* start Data supplied *

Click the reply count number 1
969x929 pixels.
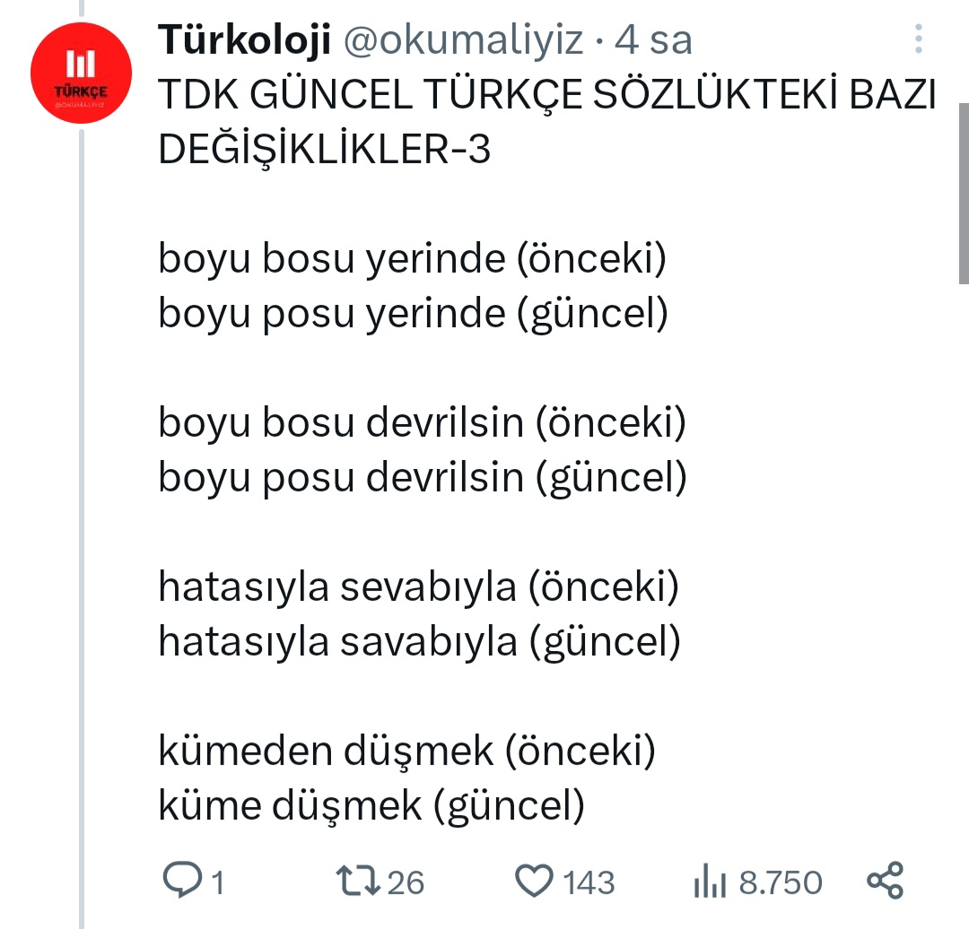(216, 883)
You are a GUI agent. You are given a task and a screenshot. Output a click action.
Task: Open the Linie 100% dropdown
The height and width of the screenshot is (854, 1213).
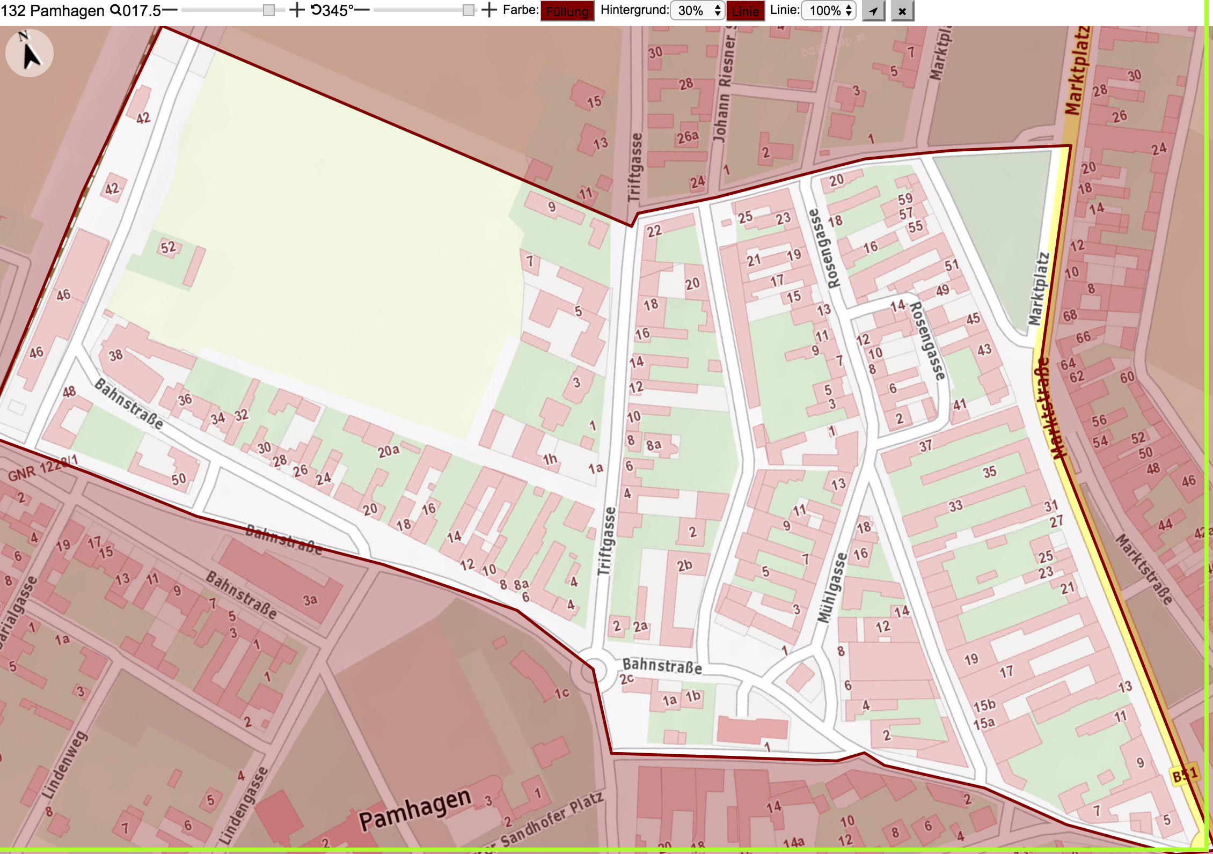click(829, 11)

* end Data supplied *

Written problem: Count the lines of the material above that contain the string "screenshot", treating case as significant, and reply with the number alone.

Exercise response: 2